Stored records
↓
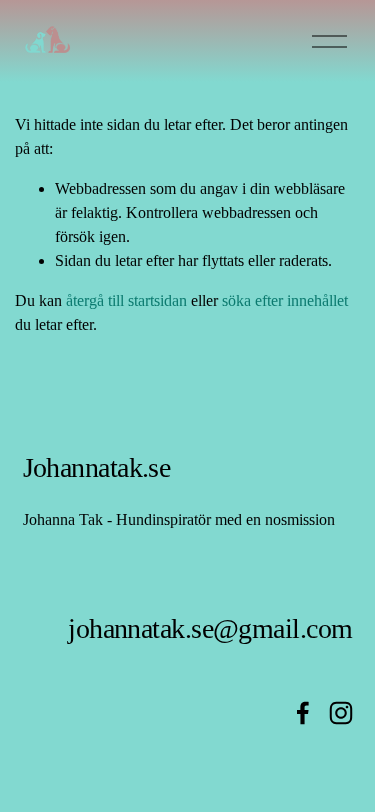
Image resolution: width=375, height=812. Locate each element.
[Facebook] (303, 713)
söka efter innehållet (285, 300)
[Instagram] (341, 713)
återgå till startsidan (126, 300)
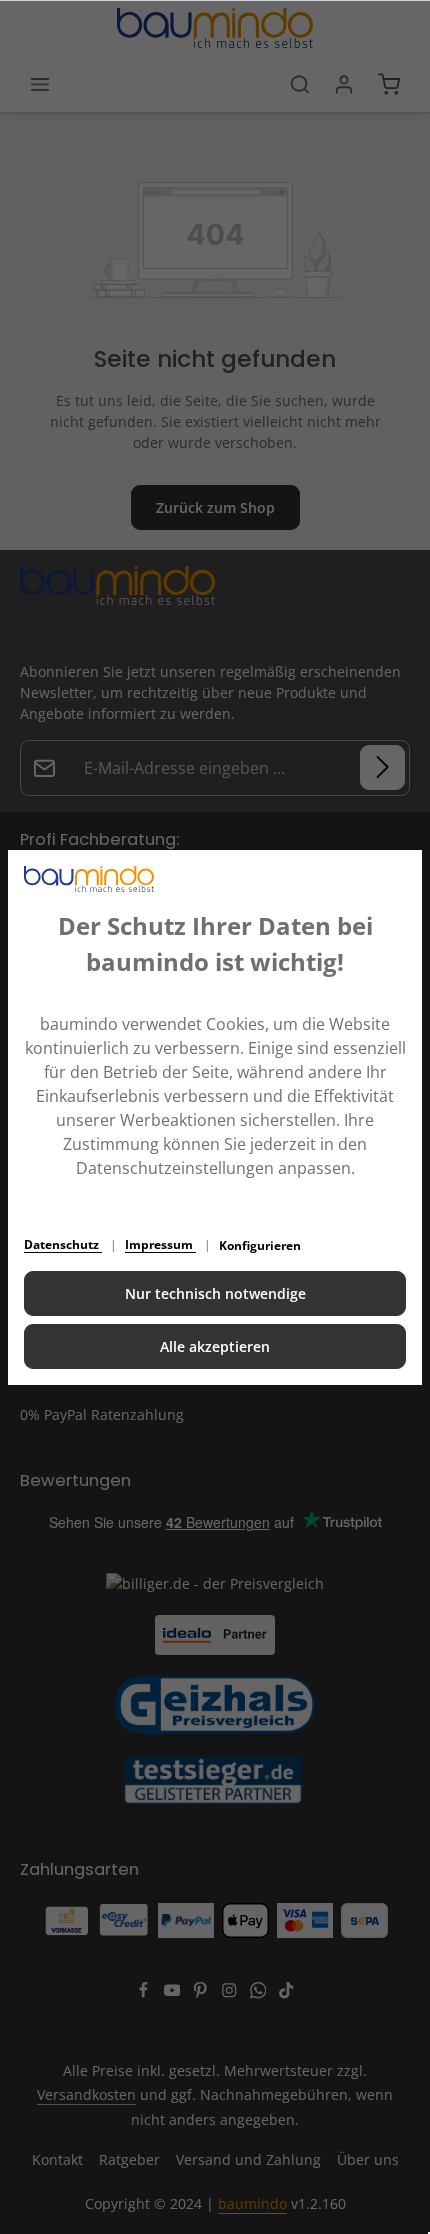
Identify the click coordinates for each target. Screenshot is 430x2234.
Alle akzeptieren (215, 1346)
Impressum (160, 1244)
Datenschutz (63, 1244)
↑
> Instructions for the task
Which lines run from the one containing "[Instagram] (341, 713)" through the last line of the entries above? Output them exactly, both ends included, with no pictures.

> Exercise result
[Instagram] (341, 713)
återgå till startsidan (126, 300)
Identify the click coordinates for each target. Screenshot is 430x2234.
Alle akzeptieren (215, 1346)
Impressum (160, 1244)
Datenschutz (63, 1244)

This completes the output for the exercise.